ARBEITSAUFTRAG — Tausche in allen folgenden Einträgen „Instruction“ gegen „Command“ aus und gib sie sonst unverändert wieder.

(Einträge zum Auffinden von Text und Elementen)
━━━━━━━━

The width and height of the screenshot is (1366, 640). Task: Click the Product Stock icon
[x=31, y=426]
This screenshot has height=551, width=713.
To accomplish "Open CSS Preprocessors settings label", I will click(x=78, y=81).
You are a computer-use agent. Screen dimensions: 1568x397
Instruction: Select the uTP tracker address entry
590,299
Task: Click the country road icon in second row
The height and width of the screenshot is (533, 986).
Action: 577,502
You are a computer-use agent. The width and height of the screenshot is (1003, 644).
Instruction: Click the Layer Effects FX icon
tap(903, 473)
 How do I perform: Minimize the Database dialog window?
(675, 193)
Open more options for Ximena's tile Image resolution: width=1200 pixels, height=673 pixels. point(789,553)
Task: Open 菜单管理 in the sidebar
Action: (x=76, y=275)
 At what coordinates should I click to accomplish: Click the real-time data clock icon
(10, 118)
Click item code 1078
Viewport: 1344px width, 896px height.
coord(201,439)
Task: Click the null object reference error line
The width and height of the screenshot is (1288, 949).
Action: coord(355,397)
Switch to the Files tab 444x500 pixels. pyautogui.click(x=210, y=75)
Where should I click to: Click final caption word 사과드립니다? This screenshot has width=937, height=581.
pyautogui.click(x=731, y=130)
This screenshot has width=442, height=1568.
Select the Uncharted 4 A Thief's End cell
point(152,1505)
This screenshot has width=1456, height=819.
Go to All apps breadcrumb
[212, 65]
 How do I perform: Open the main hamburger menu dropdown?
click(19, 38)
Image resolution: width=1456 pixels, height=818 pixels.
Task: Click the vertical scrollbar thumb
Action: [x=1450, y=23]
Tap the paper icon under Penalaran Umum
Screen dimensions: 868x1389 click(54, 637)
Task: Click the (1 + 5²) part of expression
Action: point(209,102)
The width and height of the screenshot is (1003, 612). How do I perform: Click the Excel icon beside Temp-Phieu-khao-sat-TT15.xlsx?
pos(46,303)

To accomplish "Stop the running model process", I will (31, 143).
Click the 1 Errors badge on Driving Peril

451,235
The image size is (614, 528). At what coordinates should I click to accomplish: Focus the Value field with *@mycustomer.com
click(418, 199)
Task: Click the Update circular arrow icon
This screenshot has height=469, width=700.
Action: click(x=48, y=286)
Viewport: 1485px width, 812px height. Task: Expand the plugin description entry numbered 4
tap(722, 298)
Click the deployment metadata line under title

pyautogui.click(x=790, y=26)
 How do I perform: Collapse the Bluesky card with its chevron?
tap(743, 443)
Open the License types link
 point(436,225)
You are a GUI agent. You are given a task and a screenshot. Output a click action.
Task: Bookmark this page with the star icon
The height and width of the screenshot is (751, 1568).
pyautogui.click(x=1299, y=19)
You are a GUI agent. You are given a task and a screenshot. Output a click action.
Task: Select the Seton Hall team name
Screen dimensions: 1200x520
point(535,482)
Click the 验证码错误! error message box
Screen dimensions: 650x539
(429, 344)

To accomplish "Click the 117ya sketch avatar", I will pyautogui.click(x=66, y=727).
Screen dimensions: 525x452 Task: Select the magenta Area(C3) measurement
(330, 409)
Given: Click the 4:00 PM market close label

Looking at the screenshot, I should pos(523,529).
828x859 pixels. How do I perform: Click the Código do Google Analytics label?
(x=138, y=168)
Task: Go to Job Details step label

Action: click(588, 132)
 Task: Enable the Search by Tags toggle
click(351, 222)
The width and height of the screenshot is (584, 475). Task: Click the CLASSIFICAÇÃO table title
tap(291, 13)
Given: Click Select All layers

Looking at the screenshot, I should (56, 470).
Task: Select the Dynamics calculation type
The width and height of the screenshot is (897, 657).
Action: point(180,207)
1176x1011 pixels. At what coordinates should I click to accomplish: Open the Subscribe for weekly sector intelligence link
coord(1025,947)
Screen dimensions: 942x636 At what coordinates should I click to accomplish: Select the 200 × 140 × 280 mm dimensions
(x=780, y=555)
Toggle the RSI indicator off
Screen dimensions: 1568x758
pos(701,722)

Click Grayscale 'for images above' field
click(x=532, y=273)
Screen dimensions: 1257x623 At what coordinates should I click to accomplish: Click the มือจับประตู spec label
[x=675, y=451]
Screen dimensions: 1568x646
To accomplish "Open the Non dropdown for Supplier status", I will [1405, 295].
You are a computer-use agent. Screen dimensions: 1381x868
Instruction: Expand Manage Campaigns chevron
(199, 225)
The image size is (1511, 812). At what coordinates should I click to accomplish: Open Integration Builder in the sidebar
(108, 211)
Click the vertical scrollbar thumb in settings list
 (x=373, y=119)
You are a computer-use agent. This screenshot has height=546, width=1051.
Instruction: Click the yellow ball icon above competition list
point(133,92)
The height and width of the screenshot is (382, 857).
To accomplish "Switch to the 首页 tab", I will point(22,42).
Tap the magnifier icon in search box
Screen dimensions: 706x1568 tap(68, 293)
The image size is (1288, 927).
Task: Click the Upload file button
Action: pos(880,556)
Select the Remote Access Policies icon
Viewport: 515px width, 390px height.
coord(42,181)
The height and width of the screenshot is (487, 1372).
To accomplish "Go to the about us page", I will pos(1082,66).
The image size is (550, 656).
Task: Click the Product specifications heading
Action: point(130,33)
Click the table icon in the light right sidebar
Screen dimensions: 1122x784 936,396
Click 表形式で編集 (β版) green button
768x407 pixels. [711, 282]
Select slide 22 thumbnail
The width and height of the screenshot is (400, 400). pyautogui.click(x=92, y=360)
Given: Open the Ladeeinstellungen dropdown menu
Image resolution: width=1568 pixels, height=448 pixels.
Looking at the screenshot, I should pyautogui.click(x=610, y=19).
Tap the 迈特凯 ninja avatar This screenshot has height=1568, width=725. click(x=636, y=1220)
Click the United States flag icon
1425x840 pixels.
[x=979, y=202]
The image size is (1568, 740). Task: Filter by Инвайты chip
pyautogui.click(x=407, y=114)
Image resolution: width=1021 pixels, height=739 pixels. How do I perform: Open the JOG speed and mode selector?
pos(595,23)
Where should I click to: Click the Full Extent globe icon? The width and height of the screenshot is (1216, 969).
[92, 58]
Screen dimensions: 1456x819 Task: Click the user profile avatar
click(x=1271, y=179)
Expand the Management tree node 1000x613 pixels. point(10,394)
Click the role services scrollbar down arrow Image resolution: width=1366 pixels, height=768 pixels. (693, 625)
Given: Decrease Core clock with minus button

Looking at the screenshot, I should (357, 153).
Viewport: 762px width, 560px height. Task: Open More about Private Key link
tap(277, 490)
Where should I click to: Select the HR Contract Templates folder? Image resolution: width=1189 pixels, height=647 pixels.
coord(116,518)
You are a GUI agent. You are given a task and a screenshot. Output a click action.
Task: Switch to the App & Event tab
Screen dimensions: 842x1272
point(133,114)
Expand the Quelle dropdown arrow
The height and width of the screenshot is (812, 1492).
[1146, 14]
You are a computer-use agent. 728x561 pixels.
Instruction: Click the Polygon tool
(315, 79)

━━━━━━━━

RICHTIGE ANTWORT —
The width and height of the screenshot is (1366, 640). Task: Click the Product Stock icon
[x=31, y=426]
This screenshot has height=551, width=713.
To accomplish "Open CSS Preprocessors settings label", I will click(x=78, y=81).
You are a computer-use agent. Screen dimensions: 1568x397
Command: Select the uTP tracker address entry
590,299
Task: Click the country road icon in second row
The height and width of the screenshot is (533, 986).
Action: 577,502
You are a computer-use agent. The width and height of the screenshot is (1003, 644).
Command: Click the Layer Effects FX icon
tap(903, 473)
 How do I perform: Minimize the Database dialog window?
(675, 193)
Open more options for Ximena's tile Image resolution: width=1200 pixels, height=673 pixels. point(789,553)
Task: Open 菜单管理 in the sidebar
Action: (x=76, y=275)
 At what coordinates should I click to accomplish: Click the real-time data clock icon
(10, 118)
Click item code 1078
Viewport: 1344px width, 896px height.
coord(201,439)
Task: Click the null object reference error line
The width and height of the screenshot is (1288, 949).
Action: coord(355,397)
Switch to the Files tab 444x500 pixels. pyautogui.click(x=210, y=75)
Where should I click to: Click final caption word 사과드립니다? This screenshot has width=937, height=581.
pyautogui.click(x=731, y=130)
This screenshot has width=442, height=1568.
Select the Uncharted 4 A Thief's End cell
point(152,1505)
This screenshot has width=1456, height=819.
Go to All apps breadcrumb
[212, 65]
 How do I perform: Open the main hamburger menu dropdown?
click(19, 38)
Image resolution: width=1456 pixels, height=818 pixels.
Task: Click the vertical scrollbar thumb
Action: [x=1450, y=23]
Tap the paper icon under Penalaran Umum
Screen dimensions: 868x1389 click(54, 637)
Task: Click the (1 + 5²) part of expression
Action: point(209,102)
The width and height of the screenshot is (1003, 612). How do I perform: Click the Excel icon beside Temp-Phieu-khao-sat-TT15.xlsx?
pos(46,303)

To accomplish "Stop the running model process", I will (31, 143).
Click the 1 Errors badge on Driving Peril

451,235
The image size is (614, 528). At what coordinates should I click to accomplish: Focus the Value field with *@mycustomer.com
click(418, 199)
Task: Click the Update circular arrow icon
This screenshot has height=469, width=700.
Action: click(x=48, y=286)
Viewport: 1485px width, 812px height. Task: Expand the plugin description entry numbered 4
tap(722, 298)
Click the deployment metadata line under title

pyautogui.click(x=790, y=26)
 How do I perform: Collapse the Bluesky card with its chevron?
tap(743, 443)
Open the License types link
 point(436,225)
You are a GUI agent. You are given a task and a screenshot. Output a click action.
Task: Bookmark this page with the star icon
The height and width of the screenshot is (751, 1568).
pyautogui.click(x=1299, y=19)
You are a GUI agent. You are given a task and a screenshot. Output a click action.
Task: Select the Seton Hall team name
Screen dimensions: 1200x520
point(535,482)
Click the 验证码错误! error message box
Screen dimensions: 650x539
(429, 344)

To accomplish "Click the 117ya sketch avatar", I will pyautogui.click(x=66, y=727).
Screen dimensions: 525x452 Task: Select the magenta Area(C3) measurement
(330, 409)
Given: Click the 4:00 PM market close label

Looking at the screenshot, I should pos(523,529).
828x859 pixels. How do I perform: Click the Código do Google Analytics label?
(x=138, y=168)
Task: Go to Job Details step label

Action: click(588, 132)
 Task: Enable the Search by Tags toggle
click(351, 222)
The width and height of the screenshot is (584, 475). Task: Click the CLASSIFICAÇÃO table title
tap(291, 13)
Given: Click Select All layers

Looking at the screenshot, I should (56, 470).
Task: Select the Dynamics calculation type
The width and height of the screenshot is (897, 657).
Action: point(180,207)
1176x1011 pixels. At what coordinates should I click to accomplish: Open the Subscribe for weekly sector intelligence link
coord(1025,947)
Screen dimensions: 942x636 At what coordinates should I click to accomplish: Select the 200 × 140 × 280 mm dimensions
(x=780, y=555)
Toggle the RSI indicator off
Screen dimensions: 1568x758
pos(701,722)

Click Grayscale 'for images above' field
click(x=532, y=273)
Screen dimensions: 1257x623 At what coordinates should I click to accomplish: Click the มือจับประตู spec label
[x=675, y=451]
Screen dimensions: 1568x646
To accomplish "Open the Non dropdown for Supplier status", I will [1405, 295].
You are a computer-use agent. Screen dimensions: 1381x868
Command: Expand Manage Campaigns chevron
(199, 225)
The image size is (1511, 812). At what coordinates should I click to accomplish: Open Integration Builder in the sidebar
(108, 211)
Click the vertical scrollbar thumb in settings list
 (x=373, y=119)
You are a computer-use agent. This screenshot has height=546, width=1051.
Command: Click the yellow ball icon above competition list
point(133,92)
The height and width of the screenshot is (382, 857).
To accomplish "Switch to the 首页 tab", I will point(22,42).
Tap the magnifier icon in search box
Screen dimensions: 706x1568 tap(68, 293)
The image size is (1288, 927).
Task: Click the Upload file button
Action: pos(880,556)
Select the Remote Access Policies icon
Viewport: 515px width, 390px height.
coord(42,181)
The height and width of the screenshot is (487, 1372).
To accomplish "Go to the about us page", I will pos(1082,66).
The image size is (550, 656).
Task: Click the Product specifications heading
Action: point(130,33)
Click the table icon in the light right sidebar
Screen dimensions: 1122x784 936,396
Click 表形式で編集 (β版) green button
768x407 pixels. [711, 282]
Select slide 22 thumbnail
The width and height of the screenshot is (400, 400). pyautogui.click(x=92, y=360)
Given: Open the Ladeeinstellungen dropdown menu
Image resolution: width=1568 pixels, height=448 pixels.
Looking at the screenshot, I should pyautogui.click(x=610, y=19).
Tap the 迈特凯 ninja avatar This screenshot has height=1568, width=725. click(x=636, y=1220)
Click the United States flag icon
1425x840 pixels.
[x=979, y=202]
The image size is (1568, 740). Task: Filter by Инвайты chip
pyautogui.click(x=407, y=114)
Image resolution: width=1021 pixels, height=739 pixels. How do I perform: Open the JOG speed and mode selector?
pos(595,23)
Where should I click to: Click the Full Extent globe icon? The width and height of the screenshot is (1216, 969).
[92, 58]
Screen dimensions: 1456x819 Task: Click the user profile avatar
click(x=1271, y=179)
Expand the Management tree node 1000x613 pixels. point(10,394)
Click the role services scrollbar down arrow Image resolution: width=1366 pixels, height=768 pixels. (693, 625)
Given: Decrease Core clock with minus button

Looking at the screenshot, I should (357, 153).
Viewport: 762px width, 560px height. Task: Open More about Private Key link
tap(277, 490)
Where should I click to: Select the HR Contract Templates folder? Image resolution: width=1189 pixels, height=647 pixels.
coord(116,518)
You are a GUI agent. You are given a task and a screenshot. Output a click action.
Task: Switch to the App & Event tab
Screen dimensions: 842x1272
point(133,114)
Expand the Quelle dropdown arrow
The height and width of the screenshot is (812, 1492).
[1146, 14]
You are a computer-use agent. 728x561 pixels.
Command: Click the Polygon tool
(315, 79)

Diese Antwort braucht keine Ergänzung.